What Boock remembers most intensely are the nights with Schleyer. Because at night the kidnappers discussed with Schleyer – about capitalism, the aims of the RAF and the machinations of the German big corporations.

There was a fascination with these talks that even those of us who initially saw the prisoner as the incarnation of all that is evil could hardly resist. Through his answers, he forced us more and more each day to say goodbye to our ideas and prejudices, even if we could not admit this among ourselves. Whoever remembers the left-wing political jargon of the 70s of the 20th century?. If you remember the stereotypical patterns of thought and argumentation of the twentieth century, you will, like me, find it intellectually and linguistically difficult to bear, even embarrassing.

Schleyer also exposes the contradictions in the RAF’s argumentation and consequently ames that the RAF has no plan for the time after the war "Liberation" the Federal Republic has.
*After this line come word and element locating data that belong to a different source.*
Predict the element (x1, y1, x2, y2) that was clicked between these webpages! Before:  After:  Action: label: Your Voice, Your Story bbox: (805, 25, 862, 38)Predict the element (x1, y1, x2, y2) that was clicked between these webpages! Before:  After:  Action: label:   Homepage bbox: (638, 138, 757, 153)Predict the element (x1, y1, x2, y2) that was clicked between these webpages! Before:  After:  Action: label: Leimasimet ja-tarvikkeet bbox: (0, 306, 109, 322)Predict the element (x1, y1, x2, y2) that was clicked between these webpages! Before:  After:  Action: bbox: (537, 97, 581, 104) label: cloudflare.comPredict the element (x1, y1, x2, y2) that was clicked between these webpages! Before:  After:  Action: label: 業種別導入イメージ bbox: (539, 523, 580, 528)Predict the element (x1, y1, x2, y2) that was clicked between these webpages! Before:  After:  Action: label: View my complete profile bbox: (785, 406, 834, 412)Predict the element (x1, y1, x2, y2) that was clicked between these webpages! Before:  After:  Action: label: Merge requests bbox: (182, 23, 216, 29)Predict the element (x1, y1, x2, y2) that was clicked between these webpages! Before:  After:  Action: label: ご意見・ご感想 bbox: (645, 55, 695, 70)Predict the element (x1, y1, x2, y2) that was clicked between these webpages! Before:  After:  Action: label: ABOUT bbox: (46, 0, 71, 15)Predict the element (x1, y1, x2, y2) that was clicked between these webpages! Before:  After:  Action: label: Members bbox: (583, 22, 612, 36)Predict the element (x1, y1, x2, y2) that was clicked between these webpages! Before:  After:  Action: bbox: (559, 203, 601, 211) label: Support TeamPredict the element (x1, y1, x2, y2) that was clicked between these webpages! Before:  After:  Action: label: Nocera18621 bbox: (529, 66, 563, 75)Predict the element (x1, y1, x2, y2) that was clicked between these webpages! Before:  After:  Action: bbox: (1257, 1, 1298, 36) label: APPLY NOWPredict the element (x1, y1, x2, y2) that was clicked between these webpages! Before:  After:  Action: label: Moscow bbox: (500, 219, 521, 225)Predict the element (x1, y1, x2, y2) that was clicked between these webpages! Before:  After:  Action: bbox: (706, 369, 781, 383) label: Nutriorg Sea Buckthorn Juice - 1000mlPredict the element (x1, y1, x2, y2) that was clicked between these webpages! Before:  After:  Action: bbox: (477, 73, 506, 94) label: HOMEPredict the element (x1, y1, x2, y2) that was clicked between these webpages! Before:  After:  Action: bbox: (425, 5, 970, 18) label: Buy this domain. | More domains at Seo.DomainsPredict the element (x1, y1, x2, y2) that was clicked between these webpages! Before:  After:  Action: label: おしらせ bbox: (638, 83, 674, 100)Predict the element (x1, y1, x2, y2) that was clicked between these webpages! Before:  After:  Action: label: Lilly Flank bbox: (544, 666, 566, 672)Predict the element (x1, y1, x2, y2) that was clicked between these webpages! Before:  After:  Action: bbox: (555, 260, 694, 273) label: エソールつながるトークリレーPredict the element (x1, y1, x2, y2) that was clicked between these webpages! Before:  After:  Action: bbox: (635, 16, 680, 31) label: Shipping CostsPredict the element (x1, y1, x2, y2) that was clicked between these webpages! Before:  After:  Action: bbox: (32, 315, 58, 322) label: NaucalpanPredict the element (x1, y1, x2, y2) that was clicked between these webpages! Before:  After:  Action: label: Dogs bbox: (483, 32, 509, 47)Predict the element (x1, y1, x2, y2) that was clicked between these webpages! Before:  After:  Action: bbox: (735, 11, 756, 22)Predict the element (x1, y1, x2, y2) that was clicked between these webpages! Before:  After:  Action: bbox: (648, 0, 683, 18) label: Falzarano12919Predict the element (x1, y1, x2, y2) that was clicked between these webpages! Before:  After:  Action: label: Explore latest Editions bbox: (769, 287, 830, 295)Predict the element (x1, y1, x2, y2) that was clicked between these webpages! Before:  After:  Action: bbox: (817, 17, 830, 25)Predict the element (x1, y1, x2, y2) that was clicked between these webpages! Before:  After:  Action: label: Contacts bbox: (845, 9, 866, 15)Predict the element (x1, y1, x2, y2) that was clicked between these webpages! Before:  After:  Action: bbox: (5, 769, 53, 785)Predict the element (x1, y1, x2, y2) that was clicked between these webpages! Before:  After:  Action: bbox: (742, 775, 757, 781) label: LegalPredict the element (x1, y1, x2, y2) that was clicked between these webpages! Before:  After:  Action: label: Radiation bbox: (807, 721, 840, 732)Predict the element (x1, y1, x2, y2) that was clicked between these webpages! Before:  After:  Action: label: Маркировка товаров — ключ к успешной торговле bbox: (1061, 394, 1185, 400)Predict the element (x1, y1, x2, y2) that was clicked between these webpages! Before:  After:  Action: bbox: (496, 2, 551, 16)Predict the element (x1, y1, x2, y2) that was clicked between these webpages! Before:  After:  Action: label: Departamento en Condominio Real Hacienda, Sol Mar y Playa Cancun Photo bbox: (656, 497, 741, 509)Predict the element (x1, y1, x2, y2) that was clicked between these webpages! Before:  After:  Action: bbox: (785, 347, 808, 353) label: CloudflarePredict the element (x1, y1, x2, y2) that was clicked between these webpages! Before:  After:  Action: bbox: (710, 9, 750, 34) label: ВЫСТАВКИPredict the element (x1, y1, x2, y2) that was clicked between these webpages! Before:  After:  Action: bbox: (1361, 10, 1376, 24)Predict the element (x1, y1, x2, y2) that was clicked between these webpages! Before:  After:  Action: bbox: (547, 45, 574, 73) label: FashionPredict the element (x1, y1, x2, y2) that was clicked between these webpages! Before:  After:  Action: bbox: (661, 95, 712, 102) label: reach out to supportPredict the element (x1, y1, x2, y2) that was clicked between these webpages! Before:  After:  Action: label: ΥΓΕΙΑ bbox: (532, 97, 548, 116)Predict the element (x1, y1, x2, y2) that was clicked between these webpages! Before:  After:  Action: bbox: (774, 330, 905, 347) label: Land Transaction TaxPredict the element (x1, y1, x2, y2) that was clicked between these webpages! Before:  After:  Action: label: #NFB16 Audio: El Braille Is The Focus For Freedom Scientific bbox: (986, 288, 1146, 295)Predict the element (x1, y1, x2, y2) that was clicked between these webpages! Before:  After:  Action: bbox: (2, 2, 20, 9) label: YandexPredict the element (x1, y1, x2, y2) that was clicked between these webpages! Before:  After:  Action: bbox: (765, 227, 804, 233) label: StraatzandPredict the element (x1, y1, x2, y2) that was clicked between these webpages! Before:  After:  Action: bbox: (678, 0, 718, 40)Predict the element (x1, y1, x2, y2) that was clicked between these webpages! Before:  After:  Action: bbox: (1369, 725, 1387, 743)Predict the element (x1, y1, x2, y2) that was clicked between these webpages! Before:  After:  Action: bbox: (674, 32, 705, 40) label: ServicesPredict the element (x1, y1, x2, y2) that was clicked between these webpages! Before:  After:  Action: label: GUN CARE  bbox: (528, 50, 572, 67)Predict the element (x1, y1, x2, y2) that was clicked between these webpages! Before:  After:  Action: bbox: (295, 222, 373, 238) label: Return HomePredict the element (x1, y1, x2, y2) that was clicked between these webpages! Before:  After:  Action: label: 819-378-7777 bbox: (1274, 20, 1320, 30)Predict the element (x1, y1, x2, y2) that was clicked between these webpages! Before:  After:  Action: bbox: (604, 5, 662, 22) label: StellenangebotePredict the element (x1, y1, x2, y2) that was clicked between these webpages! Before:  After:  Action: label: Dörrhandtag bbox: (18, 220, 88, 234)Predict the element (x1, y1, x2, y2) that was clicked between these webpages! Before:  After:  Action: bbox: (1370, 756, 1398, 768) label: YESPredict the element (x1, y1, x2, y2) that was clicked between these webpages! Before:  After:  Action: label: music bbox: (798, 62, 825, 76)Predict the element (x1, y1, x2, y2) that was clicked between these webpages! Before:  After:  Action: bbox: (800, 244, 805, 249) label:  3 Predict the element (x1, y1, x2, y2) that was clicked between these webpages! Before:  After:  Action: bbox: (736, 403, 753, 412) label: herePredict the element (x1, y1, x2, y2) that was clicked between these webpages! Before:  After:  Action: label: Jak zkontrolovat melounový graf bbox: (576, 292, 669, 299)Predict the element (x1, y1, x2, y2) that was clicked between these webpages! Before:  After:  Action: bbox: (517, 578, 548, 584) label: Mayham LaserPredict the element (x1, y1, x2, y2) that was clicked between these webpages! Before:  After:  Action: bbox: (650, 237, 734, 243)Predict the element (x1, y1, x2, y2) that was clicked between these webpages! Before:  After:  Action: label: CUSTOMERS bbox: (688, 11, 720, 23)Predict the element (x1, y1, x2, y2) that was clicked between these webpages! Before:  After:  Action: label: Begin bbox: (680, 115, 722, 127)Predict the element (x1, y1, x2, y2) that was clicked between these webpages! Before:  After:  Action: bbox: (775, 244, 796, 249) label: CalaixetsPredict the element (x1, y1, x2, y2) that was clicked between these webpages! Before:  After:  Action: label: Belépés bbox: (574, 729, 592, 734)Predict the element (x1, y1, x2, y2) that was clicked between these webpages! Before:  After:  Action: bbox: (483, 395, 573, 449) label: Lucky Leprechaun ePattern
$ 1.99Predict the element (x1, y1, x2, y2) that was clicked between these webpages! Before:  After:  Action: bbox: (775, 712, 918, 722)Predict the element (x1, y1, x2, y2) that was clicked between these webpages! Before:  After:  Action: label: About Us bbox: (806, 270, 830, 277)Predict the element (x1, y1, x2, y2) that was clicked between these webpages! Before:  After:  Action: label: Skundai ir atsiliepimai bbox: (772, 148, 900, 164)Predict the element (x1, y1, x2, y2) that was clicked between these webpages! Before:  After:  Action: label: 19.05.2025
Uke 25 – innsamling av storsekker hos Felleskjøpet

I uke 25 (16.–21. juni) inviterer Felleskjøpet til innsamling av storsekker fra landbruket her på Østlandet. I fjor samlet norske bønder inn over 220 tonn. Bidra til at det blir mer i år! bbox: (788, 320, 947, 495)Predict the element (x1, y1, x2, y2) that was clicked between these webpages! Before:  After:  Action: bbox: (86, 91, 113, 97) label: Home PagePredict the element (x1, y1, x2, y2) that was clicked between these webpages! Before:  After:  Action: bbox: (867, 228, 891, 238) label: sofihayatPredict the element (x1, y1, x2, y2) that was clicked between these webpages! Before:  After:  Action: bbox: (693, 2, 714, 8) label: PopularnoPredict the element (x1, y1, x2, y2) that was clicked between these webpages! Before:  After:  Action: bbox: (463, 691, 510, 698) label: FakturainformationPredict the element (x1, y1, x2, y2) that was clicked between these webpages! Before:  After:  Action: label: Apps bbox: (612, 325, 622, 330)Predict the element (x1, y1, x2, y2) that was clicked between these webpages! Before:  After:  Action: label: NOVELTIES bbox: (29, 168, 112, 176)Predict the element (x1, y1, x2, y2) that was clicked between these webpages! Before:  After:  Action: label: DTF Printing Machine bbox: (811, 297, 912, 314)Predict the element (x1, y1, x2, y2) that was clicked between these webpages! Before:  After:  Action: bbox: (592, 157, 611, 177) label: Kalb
Not everyone likes the fact that someone like Boock considers himself an author. Horst Herold, for example, head of the BKA (Federal Criminal Police Office) from 1971 to 1981 and at the time the chief persecutor of the RAF, is sorry about the books written by ex-terrorists who have been released from prison, because they are so

the sovereignty of interpretation is left to the perpetrators. He himself, however, does not want to write any more, cannot write any more, wants to have peace and yet does not want it. It is not only the fear of qualender memory that now prevents him from writing his rough work on terrorism. It is also the perfectionism and the feeling that he may not be up to his standards as an old man.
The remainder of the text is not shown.